Inclusive se agravaría su majestad si se mezclase en estas cosas, sometiendo a inspección gubernamental los escritos con que los súbditos tratan de exponer sus pensamientos con pureza, salvo que lo hiciera convencido del propio y supremo dictamen intelectual —con lo cual se prestaría al reproche Caesar non est supra grammaticos— o que rebajara su poder supremo lo suficiente como para amparar dentro del Estado el despotismo clerical de algunos tiranos, ejercido sobre los restantes súbditos.
Luego, si se nos preguntara ¿vivimos ahora en una época ilustrada? responderíamos que no, pero sí en una época de ilustración.
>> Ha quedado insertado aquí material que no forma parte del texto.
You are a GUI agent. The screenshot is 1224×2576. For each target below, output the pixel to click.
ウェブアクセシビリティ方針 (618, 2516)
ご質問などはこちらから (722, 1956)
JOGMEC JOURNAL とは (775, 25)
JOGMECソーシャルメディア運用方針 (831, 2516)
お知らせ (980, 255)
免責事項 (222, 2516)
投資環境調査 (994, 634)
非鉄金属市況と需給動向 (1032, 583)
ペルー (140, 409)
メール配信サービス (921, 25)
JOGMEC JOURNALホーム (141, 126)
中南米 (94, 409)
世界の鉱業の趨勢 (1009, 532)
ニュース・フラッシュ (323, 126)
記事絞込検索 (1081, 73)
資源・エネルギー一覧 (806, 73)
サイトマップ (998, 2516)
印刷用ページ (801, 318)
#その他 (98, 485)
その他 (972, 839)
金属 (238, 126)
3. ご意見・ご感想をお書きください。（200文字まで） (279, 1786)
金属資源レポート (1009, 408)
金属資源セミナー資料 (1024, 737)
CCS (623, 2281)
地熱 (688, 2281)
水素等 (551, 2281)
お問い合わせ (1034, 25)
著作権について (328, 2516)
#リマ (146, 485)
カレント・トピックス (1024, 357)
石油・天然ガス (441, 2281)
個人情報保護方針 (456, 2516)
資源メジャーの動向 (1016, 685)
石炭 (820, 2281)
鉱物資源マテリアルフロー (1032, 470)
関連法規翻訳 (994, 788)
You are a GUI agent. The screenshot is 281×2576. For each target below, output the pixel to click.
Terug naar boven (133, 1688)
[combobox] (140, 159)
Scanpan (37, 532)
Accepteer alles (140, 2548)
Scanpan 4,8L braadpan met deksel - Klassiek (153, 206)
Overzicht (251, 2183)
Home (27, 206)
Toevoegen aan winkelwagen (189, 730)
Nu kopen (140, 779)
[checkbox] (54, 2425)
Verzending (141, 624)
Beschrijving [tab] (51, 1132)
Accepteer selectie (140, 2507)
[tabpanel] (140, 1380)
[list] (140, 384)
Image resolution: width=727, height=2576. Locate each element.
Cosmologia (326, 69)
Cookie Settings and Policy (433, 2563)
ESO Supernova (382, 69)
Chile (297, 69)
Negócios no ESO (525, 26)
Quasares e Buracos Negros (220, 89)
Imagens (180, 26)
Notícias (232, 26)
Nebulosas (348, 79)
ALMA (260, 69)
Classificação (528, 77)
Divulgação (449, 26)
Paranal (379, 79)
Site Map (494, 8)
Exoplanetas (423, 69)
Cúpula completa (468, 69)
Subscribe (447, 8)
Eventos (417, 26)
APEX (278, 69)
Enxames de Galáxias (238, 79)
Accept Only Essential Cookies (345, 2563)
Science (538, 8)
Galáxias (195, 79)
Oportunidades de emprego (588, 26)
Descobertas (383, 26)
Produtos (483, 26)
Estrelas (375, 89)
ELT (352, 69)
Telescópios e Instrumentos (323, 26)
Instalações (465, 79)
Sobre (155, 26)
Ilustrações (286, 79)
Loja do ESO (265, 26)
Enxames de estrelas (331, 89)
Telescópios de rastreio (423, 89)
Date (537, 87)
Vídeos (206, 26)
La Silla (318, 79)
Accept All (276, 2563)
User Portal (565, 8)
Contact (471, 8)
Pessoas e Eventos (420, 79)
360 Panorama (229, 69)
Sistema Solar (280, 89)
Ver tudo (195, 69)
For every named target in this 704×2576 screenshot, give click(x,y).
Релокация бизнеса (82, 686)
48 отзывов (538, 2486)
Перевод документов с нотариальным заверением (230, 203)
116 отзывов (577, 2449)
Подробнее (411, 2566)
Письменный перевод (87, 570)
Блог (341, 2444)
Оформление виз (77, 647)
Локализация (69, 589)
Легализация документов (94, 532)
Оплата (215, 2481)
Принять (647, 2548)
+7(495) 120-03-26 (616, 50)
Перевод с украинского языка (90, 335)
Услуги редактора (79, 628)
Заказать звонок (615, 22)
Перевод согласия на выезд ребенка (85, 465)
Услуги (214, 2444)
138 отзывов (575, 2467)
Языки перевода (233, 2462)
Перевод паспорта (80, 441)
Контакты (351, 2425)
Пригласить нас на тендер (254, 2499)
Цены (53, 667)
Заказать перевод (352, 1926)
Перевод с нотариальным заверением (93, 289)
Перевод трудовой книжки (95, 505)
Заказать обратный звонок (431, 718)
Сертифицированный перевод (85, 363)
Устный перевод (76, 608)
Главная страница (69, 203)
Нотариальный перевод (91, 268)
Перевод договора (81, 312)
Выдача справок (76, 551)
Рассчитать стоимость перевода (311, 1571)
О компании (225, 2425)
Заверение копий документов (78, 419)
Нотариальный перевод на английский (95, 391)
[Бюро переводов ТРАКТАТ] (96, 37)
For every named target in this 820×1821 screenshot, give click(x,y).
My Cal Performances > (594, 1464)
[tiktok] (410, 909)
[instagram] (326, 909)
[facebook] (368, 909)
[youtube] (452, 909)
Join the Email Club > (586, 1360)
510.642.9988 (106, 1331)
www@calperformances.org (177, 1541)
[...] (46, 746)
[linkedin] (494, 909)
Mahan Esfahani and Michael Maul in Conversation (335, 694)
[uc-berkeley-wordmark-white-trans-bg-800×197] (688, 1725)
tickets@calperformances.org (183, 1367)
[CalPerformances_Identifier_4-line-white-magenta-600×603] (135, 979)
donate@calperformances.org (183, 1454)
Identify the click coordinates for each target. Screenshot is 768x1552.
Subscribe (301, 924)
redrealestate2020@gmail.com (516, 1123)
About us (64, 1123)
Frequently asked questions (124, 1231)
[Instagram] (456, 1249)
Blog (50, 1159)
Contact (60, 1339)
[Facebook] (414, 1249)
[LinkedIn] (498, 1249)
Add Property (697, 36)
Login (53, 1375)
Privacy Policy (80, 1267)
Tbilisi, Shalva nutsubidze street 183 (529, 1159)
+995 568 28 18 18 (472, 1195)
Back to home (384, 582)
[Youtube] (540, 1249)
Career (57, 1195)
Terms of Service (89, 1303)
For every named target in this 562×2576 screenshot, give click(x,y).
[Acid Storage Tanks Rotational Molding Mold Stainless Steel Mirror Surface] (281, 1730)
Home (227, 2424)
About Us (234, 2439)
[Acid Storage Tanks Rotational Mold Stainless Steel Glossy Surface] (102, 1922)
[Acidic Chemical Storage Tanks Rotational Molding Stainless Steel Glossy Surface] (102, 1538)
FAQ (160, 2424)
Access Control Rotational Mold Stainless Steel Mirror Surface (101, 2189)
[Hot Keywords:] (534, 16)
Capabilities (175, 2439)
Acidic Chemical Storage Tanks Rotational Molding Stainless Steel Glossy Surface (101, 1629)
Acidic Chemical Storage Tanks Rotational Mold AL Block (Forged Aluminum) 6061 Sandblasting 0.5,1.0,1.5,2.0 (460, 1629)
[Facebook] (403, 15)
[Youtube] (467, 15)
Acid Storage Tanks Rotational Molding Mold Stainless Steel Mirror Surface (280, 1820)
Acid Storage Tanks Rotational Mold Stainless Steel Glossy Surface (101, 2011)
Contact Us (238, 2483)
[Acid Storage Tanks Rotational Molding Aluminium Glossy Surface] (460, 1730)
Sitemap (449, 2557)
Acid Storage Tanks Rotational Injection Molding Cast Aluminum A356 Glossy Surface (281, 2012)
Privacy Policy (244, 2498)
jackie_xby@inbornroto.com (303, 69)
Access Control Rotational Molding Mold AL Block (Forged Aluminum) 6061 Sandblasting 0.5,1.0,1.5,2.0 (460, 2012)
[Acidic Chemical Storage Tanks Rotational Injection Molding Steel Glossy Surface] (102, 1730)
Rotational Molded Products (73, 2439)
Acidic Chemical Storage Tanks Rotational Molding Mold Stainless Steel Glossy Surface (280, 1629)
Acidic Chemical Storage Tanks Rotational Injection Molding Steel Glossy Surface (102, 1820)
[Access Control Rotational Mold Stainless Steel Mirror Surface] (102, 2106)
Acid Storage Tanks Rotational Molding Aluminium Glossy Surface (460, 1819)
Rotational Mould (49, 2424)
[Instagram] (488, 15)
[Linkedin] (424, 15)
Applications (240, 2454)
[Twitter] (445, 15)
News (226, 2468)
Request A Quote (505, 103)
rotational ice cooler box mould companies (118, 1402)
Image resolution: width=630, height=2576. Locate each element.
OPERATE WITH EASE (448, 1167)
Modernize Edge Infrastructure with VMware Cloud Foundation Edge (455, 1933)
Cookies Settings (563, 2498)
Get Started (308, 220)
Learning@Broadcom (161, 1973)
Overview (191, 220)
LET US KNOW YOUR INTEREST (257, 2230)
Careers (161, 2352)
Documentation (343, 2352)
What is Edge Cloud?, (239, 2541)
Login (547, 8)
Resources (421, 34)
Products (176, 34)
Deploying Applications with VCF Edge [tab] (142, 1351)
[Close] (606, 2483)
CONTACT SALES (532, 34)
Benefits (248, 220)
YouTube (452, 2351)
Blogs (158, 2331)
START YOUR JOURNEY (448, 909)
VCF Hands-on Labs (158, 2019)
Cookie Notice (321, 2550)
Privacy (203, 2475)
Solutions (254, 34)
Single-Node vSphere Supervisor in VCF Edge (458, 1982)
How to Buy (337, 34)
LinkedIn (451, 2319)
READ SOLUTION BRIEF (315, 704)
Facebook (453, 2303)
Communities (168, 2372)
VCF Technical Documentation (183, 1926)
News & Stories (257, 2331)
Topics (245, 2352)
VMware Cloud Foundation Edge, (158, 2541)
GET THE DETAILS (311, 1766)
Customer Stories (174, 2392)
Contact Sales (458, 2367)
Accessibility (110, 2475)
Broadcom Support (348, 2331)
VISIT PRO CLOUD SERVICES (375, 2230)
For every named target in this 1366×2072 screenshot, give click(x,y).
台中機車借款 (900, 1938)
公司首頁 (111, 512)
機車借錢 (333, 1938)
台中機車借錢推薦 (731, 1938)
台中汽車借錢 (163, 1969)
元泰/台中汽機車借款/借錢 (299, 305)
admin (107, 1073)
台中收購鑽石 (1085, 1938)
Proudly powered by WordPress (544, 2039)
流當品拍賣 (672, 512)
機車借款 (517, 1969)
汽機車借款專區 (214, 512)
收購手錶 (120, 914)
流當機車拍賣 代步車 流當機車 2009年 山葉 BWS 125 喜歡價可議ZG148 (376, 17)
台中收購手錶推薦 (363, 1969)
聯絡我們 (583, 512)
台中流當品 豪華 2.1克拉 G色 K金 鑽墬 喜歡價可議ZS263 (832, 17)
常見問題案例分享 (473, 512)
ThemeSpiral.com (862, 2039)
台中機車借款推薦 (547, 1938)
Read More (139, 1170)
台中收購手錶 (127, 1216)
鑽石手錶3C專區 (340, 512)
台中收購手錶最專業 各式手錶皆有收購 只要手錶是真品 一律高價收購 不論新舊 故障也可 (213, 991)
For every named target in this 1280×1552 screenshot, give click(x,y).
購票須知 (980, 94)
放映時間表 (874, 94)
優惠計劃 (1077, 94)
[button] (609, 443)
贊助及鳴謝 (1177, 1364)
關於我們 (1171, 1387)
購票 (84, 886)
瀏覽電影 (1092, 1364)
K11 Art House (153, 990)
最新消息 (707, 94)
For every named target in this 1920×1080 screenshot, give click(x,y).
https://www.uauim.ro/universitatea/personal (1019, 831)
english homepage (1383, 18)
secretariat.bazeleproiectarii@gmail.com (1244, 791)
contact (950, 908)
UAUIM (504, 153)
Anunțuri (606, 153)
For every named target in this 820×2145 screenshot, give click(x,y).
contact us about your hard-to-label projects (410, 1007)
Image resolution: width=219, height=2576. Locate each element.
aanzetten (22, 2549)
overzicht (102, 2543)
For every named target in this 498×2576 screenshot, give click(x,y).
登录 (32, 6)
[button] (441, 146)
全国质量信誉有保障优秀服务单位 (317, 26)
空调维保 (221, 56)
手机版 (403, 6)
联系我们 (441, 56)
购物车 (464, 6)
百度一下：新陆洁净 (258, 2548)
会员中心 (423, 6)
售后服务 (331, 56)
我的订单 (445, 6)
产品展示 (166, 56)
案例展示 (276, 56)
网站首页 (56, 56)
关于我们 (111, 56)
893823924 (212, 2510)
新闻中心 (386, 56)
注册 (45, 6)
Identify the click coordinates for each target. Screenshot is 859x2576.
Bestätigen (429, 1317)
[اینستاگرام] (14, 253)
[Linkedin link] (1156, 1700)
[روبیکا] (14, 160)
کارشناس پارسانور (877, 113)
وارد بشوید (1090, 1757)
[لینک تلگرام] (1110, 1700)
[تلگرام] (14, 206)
Todavía falta mucho para que la totalidad de los hombres, en su actual condición, sean capaces o estén en posición de servirse bien y con seguridad del propio entendimiento, sin acudir a extraña conducción. Sin embargo, ahora tienen el campo abierto para trabajar libremente por el logro de esa meta, y los obstáculos para una ilustración general, o para la salida de una culpable minoría de edad, son cada vez menores. Ya tenemos claros indicios de ello. Desde este punto de vista, nuestro tiempo es la época de la ilustración o “el siglo de Federico”.
Un príncipe que no encuentra indigno de sí declarar que sostiene como deber no prescribir nada a los hombres en cuestiones de religión, sino que los deja en plena libertad y que, por tanto, rechaza al altivo nombre de tolerancia, es un príncipe ilustrado, y merece que el mundo y la posteridad lo ensalce con agradecimiento. Al menos desde el gobierno, fue el primero en sacar al género humano de la minoría de edad, dejando a cada uno en libertad para que se sirva de la propia razón en todo lo que concierne a cuestiones de conciencia moral. Bajo él, dignísimos clérigos —sin perjuicio de sus deberes profesionales— pueden someter al mundo, en su calidad de doctos, libre y públicamente, los juicios y opiniones que en ciertos puntos se apartan del símbolo aceptado. Tal libertad es aún mayor entre los que no están limitados por algún deber profesional. Este espíritu de libertad se extiende también exteriormente, alcanzando incluso los lugares en que debe luchar contra los obstáculos externos de un gobierno que equivoca sus obligaciones. Tal circunstancia constituye un claro ejemplo para este último, pues tratándose de la libertad, no debe haber la menor preocupación por la paz exterior y la solidaridad de la comunidad. Los hombres salen gradualmente del estado de rusticidad por propio trabajo, siempre que no se trate de mantenerlos artificiosamente en esa condición.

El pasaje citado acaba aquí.